Hola Sara.
Te escribo esta carta para comentarte lo ocurrido la semana pasada en el seminario de meditación.
“Sara era una buena amiga que tuvo que marcharse a Francia para impartir clases de español. Ella era la única persona que conocía dentro del grupo de meditación.”
El miércoles siguiente a tu partida nos reunimos como es habitual en el convento.
Pedro, el músico; Pablo, el nuevo; Silvia, la peluquera; Gabriel el profesor; Cristina, con su sonrisa habitual; María Jesús; Franco, el diseñador, y el enigmático Carlos.
Todos los silentes llegamos al convento. Todos los desconocidos para nosotros mismos.
En el patio nos saludamos. Era la tarde de un miércoles gris que amenazaba lluvia y no se prestaba a mucha conversación.
Entramos y subimos por las escaleras a la sala capitular. En la sala de al lado dejamos los abrigos, móviles y zapatos.
La sala de meditación estaba a oscuras, iluminada únicamente por las seis velas que estaban en el centro junto con el icono. Alrededor, y en círculo, estaban las sillas, zabutones y banquetas.
Los silentes tomaron asiento.
Como es habitual, el seminario estaba presidido por Cristina, quién hizo sonar el cuenco tibetano a golpe de baqueta. Enfrente de mí estaba Carlos con aspecto hierático, como sin sentimientos, sin expresión. A continuación, los demás silentes, los demás desconocidos, los demás buscadores.
El sonido del cuenco cantor se prolongó durante unos segundos, después se hizo el silencio. Todos los silentes teníamos los ojos cerrados.
Poco a poco el parloteo de mi mente cesaba, sentía mi cuerpo relajarse y repetía la jaculatoria. En mis oídos solo había silencio y un leve zumbido, persistente, de la baqueta.
“Silencio, silencio, silencio, repetía en mi interior”. Conciencia, conciencia, conciencia, resonaba.
Perdí el sentido del tiempo, simplemente no existía. Pero algo me inquietó de forma súbita en mi interior. Surgió una lucha por abrir los ojos. Lo hice y los silentes no estaban en la sala.
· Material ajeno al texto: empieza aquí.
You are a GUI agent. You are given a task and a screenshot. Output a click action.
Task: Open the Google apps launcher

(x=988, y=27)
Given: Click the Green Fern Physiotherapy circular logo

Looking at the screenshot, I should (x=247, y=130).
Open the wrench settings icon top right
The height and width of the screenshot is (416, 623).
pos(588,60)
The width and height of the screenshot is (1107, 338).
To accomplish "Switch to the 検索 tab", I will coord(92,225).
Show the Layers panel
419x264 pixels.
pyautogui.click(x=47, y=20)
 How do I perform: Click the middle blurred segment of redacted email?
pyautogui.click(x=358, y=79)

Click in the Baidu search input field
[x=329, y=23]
Las sillas vacías, sin sus ocupantes.
Pero Carlos sí estaba en su silla, sin aliento, con ojos desorbitados, sin vida, como si su alma hubiera escapado de su cuerpo. Estaba inerte, de aspecto gacho. De su cuello colgaba un rótulo que decía: “hablo mucho, pienso mucho, necesito silencio”.
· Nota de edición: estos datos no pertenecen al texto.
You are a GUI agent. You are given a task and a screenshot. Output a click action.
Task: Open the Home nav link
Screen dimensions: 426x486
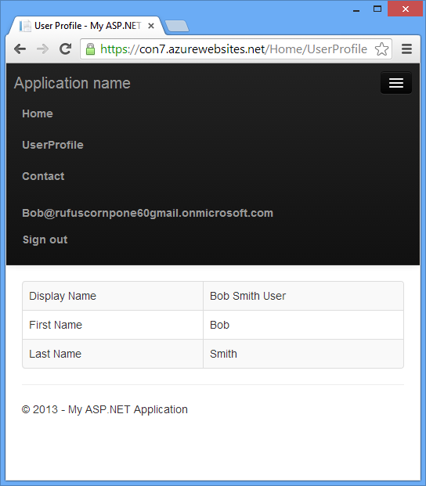[38, 113]
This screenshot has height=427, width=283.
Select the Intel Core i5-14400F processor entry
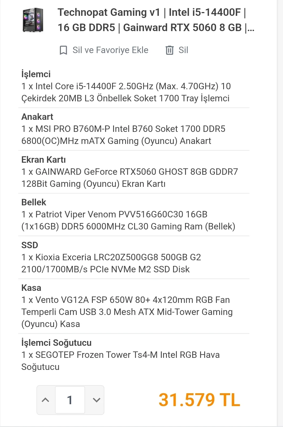coord(126,92)
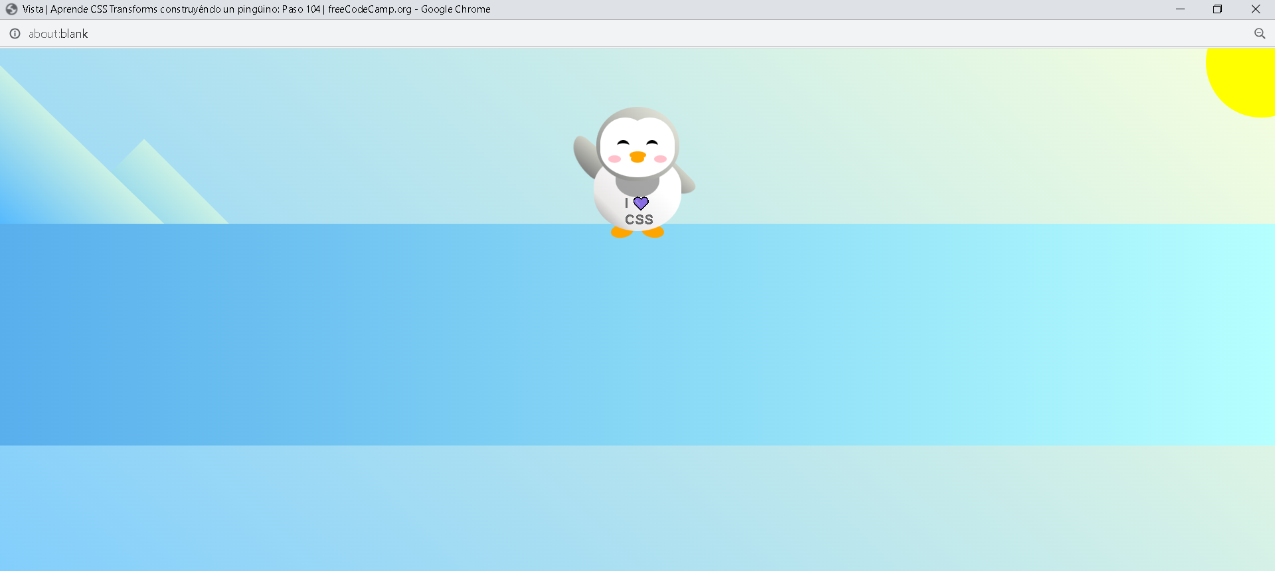Screen dimensions: 1275x571
Task: Click the penguin's right orange foot
Action: tap(654, 232)
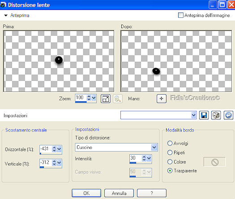The width and height of the screenshot is (235, 199).
Task: Choose the Colore edge mode option
Action: point(170,162)
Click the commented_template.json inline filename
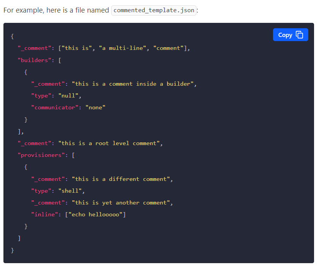The width and height of the screenshot is (319, 270). tap(154, 10)
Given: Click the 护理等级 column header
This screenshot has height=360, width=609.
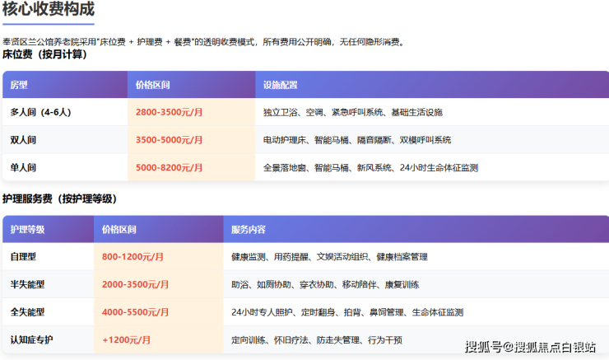Looking at the screenshot, I should 27,229.
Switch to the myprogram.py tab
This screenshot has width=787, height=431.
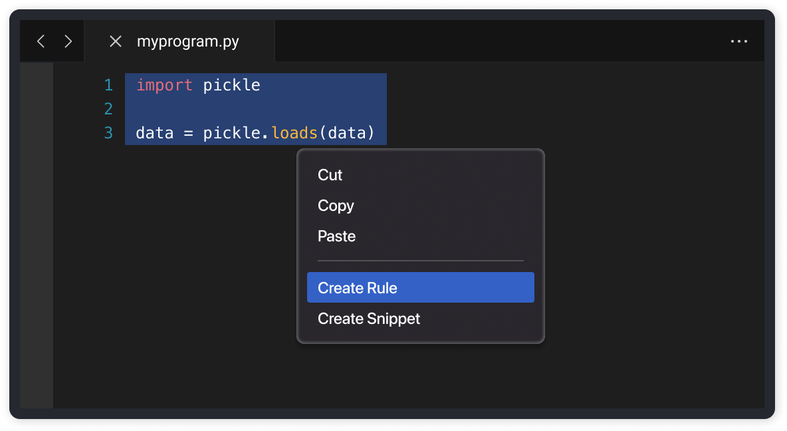pos(188,41)
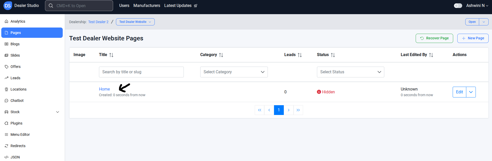Open the Select Status dropdown
Viewport: 492px width, 161px height.
(350, 72)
“¿Qué había ocurrido?”, no dejaba de decirme a mí mismo. Carlos estaba muerto. “¿Cómo?”, “¿Quién había sido?”. El silencio inundaba la sala; solo el inerte Carlos y yo éramos sus espectadores
La ansiedad, la inquietud y el miedo se apoderaron de mí. De repente, oí de nuevo el sonido de la baqueta que golpeaba el cuenco. La meditación había terminado.
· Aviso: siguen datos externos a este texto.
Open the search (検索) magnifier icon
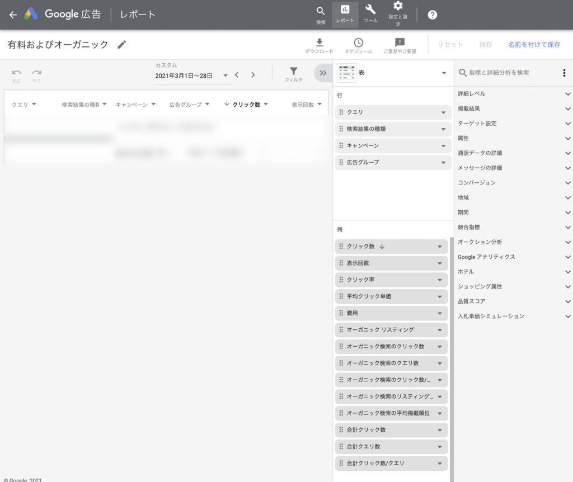click(321, 11)
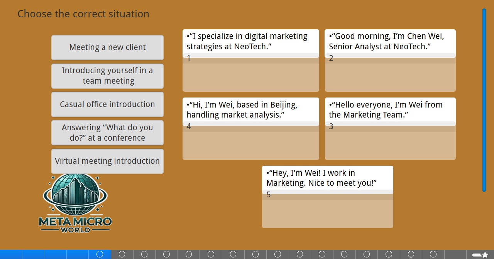Select the 'Meeting a new client' tile

107,47
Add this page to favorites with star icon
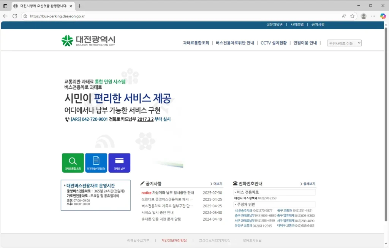389x248 pixels. [352, 16]
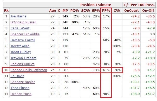Click Rondae Hollis-Jefferson link
157x101 pixels.
[29, 70]
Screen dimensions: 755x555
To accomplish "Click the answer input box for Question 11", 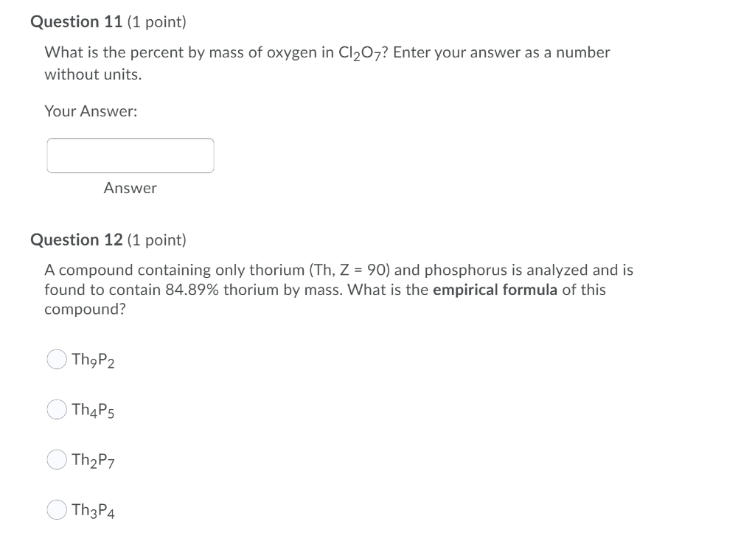I will coord(131,155).
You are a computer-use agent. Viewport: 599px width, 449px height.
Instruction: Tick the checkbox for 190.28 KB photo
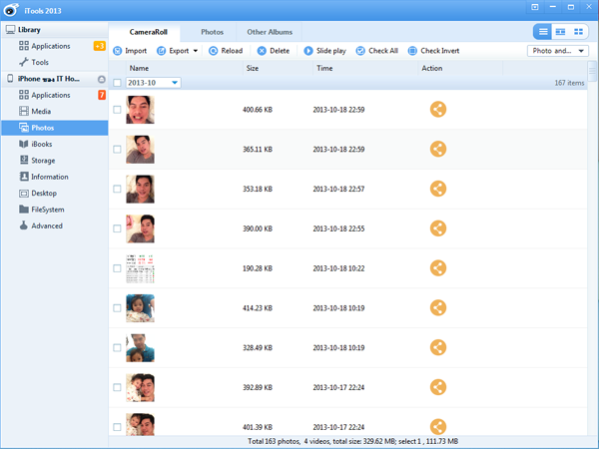point(117,268)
Abrí los ojos y los silentes estaban todos allí, en sus sillas, zabutones y banquetas. El silencio se rompió. Los meditadores empezaron a conversar entre sí; Carlos, también.
Este se acercó donde yo estaba.
-¿Cómo te has sentido en este silencio?-preguntó.
-Bien-respondí-.Aunque algo aturdido
Carlos me contestó, ya sabes. Yo siempre vengo al seminario porque hablo mucho, pienso mucho y necesito silencio.
Y así ocurrió, Sara. Quizás la vida sea solo una apariencia, solo una ilusión, una escuela de almas.